The first Latina and woman of color elected president of the American Psychological Association, Dr. Melba Vasquez surely possesses an above-average skill for leadership. But the oldest child of seven children points to being a member of a supportive family and Mexican American community as her sources of strength. Her parents, themselves unable to finish high school, encouraged Vasquez to excel in school. There, she found support, and mentorship from influential teachers.
Vasquez became the first person in her family to earn a college degree. After teaching middle school for a couple of years she went on to earn a master’s degree Despite her achievements, a Ph.D. seemed unreachable. However, with support of her community, she earned her doctorate degree in 1978.
I had never considered a doctorate, and was a bit shy about my ability to assume the identity of someone who could. But the support of professors, students, family and funding from the American Psychological Association (APA) Minority Fellowship Program all combined to make a difference. Ultimately, I was encouraged to apply to the program by a professor who herself was a graduate of the Educational Psychology program at UT Austin.
My two dissertation advisors, Drs. Gary Hansen and Earl Koile, were amazingly supportive and instructive. Dr. Ira Iscoe, director of the University Counseling and Mental Health Center, was a mentor who continuously checked on me, and encouraged practicum and internship experiences at the UT Counseling Center. Dr. Lucia Gilbert was an inspiration in learning how to conduct research in areas like the psychology of women and ethnic minorities. And Dr. June Gallessich was a powerful role model.
Although there were very few minority faculty in the college at the time (none in counseling psychology), our professors were helpful in encouraging connections with minority faculty across the country.
When I did struggle with my studies, I remember thinking that I could not and would not let all those people down, so I persisted!
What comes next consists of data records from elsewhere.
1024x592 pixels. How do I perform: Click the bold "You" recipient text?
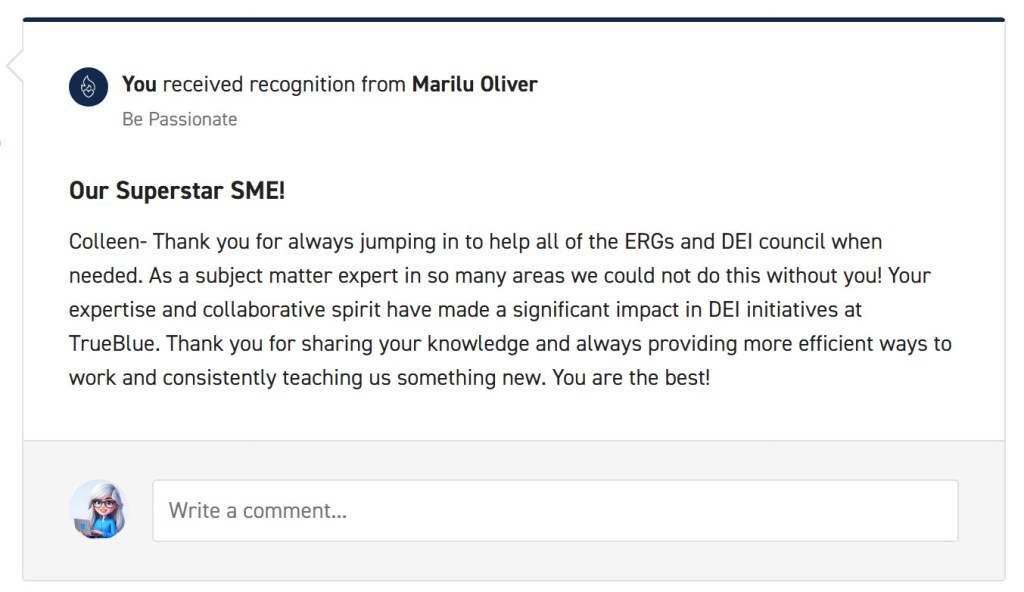139,85
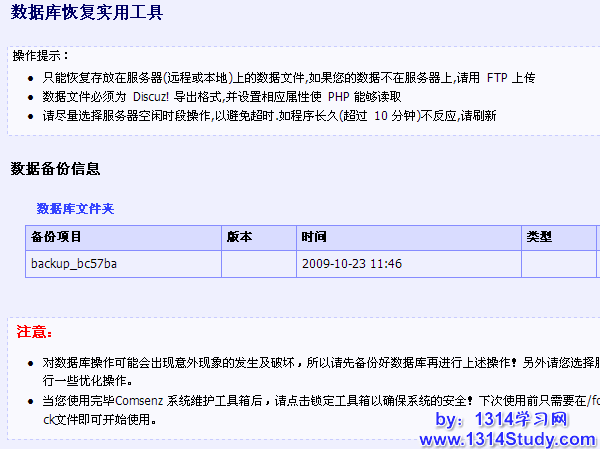
Task: Click the 2009-10-23 11:46 timestamp cell
Action: (351, 264)
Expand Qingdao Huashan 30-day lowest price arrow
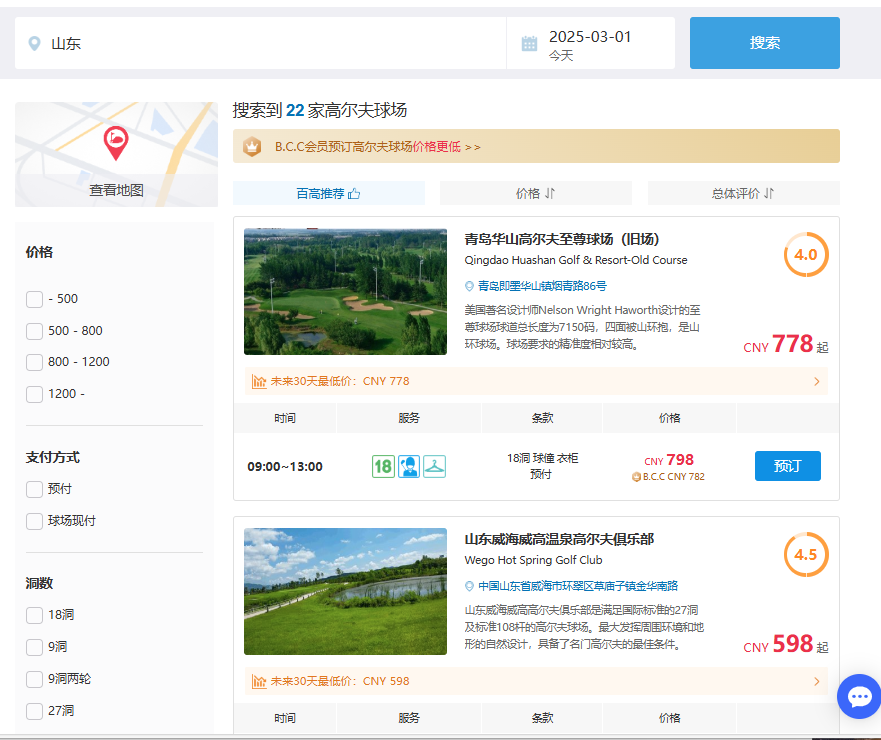This screenshot has height=740, width=881. [x=816, y=381]
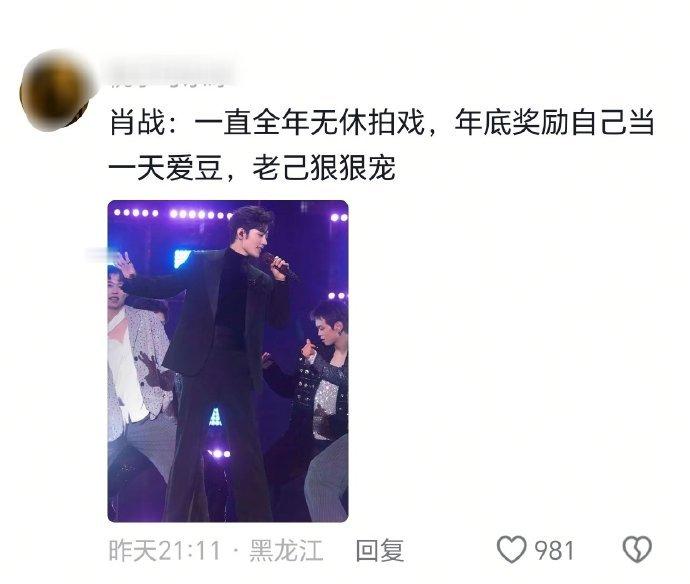Click the phrase 年底奖励自己当
This screenshot has width=690, height=584.
point(554,122)
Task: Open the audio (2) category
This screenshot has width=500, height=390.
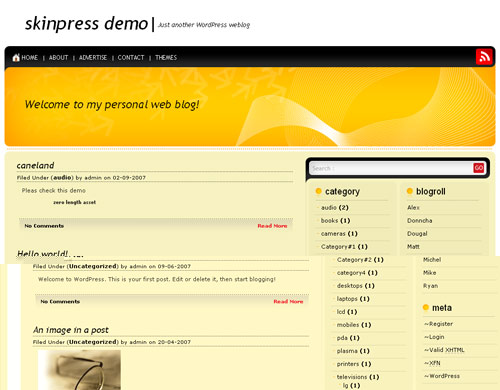Action: coord(334,208)
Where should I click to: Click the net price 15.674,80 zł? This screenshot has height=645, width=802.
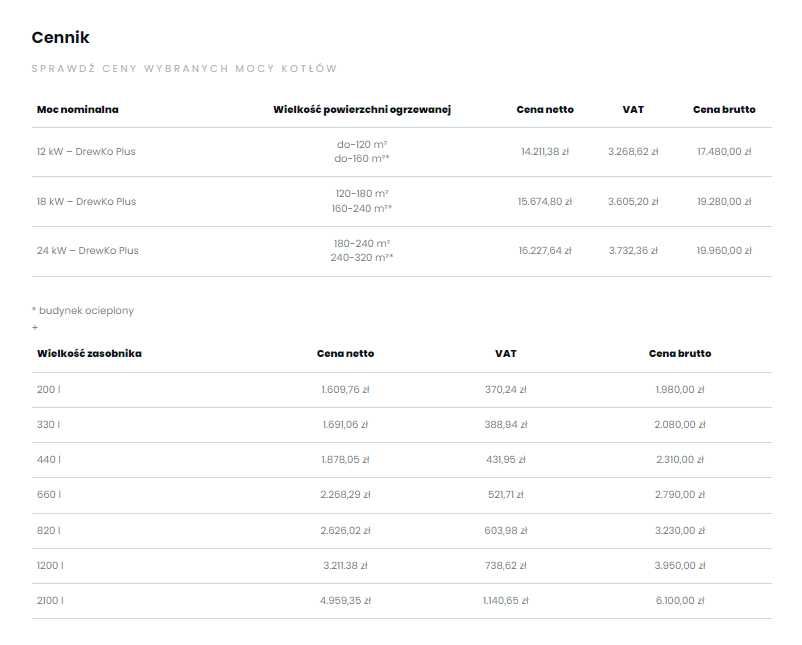pos(545,201)

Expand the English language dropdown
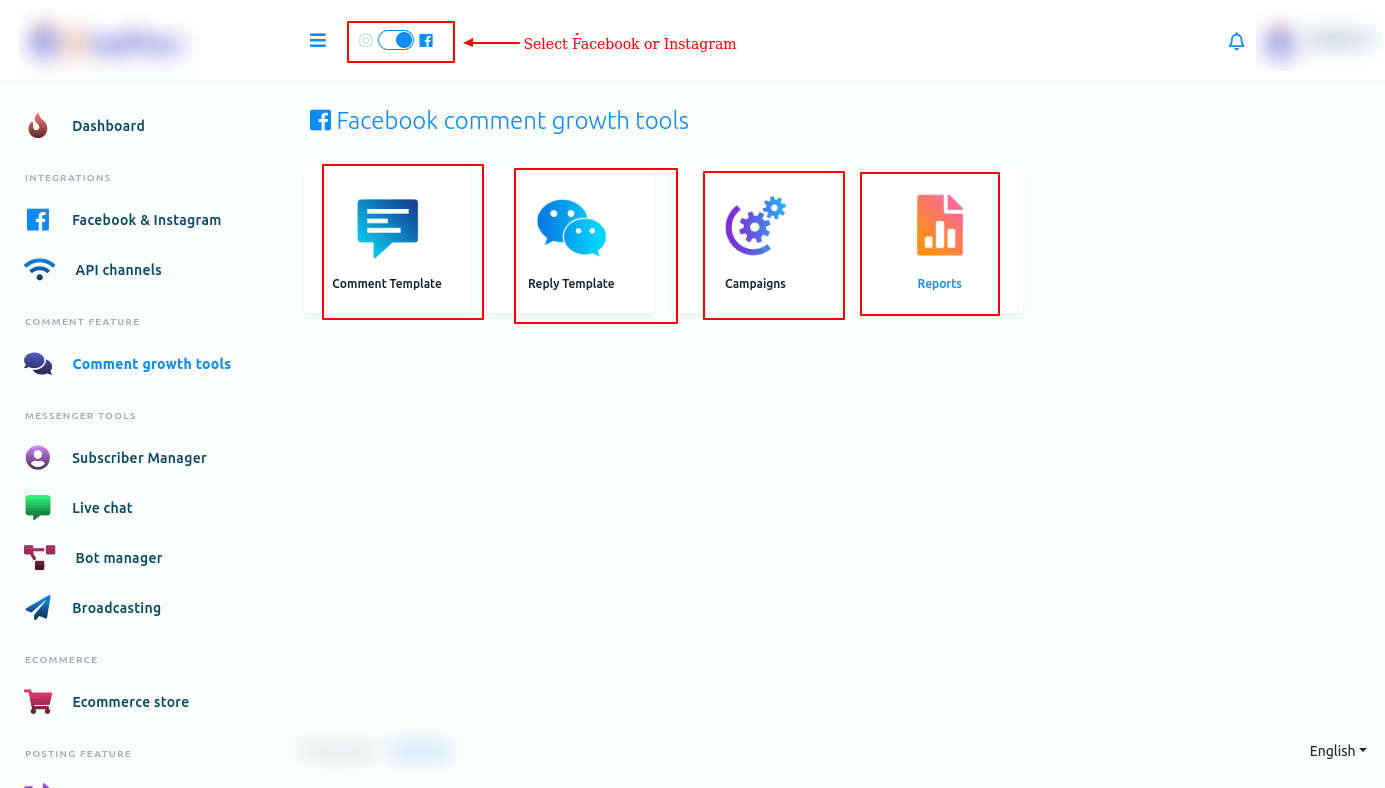(x=1337, y=751)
I realize, in retrospect, how very important that solid identity of family and community has been. I didn’t feel that I had just one mentor; I felt “mentored” in various ways at various times by various people!
Dr. Colleen Conoley, my mentor at Texas State University, determined that the program would be a good fit for me, and that I would be a good fit for the profession. Fortunately, she was right! The program, at the time, was one of a few accredited by the American Psychological Association (APA)—a mark of quality and commitment to the field of psychology.
Life After UT
After graduation, I served as a psychologist at the university counseling center, directed the internship training program, and taught in the counseling psychology doctoral program at Colorado State University and later, the University of Texas. After 13 years, I embarked upon full-time independent practice while continuing active involvement in scholarship, mentoring, professional leadership and advocacy.
I fell in love with professional leadership activities, which culminated in my election as the first Latina and woman of color elected president of the APA in 2011. The APA is the largest psychological organization in the world, with a membership of over 130,000 people; it has a staff of almost 600 and a multimillion dollar budget. During my term as president, I supported three major initiatives that resulted in three different cutting-edge evidence-based reports on immigration, discrimination and diversity, and on educational disparities. In fact, one of the major themes of the 2011 APA convention was social justice. Service, advocacy and mentoring have always been tenets of my professional life, and I have been fortunate to receive over 40 awards for work in these important areas.
I have published and edited extensively. I co-authored three books: Ethics in Psychotherapy and Counseling (Pope & Vasquez, 5th edition in process), How to Survive and Thrive as a Therapist (Pope & Vasquez, 2005), and APA Ethics Code Commentary and Case Illustrations (2010, Campbell, Vasquez, Behnke & Kinscherff). I have published more than 80 journal articles and book chapters, and served on the editorial boards of 10 journals. I am currently writing a book on multicultural therapy for an APA Theories of Psychotherapy Monograph series.
I am very lucky to have a spouse, Jim Miller, who has been consistently supportive. He was an educator and school principal, and his second career was as a clinical social worker; we have been in practice together since 1991. I am also happy to report that my mother obtained a bachelor’s degree while I was in graduate school, and each of my six siblings have obtained a bachelor’s or associate’s degree.
Advice for Students
Find ways to be active in whatever aspects of your work for which you feel passion. Take risks, persist and allow for imperfections (everyone makes mistakes—learn from them!). Identify strengths and resilience in yourself and in those with whom you work. Understand that pain is sometimes a part of life. Have confidence, stand up for yourself, and have a stance of openness to those different from you. Behave ethically in all that you do. Articulate the value of diversity, engage in self-care, and support and connect with others. And remember to observe models and mentors.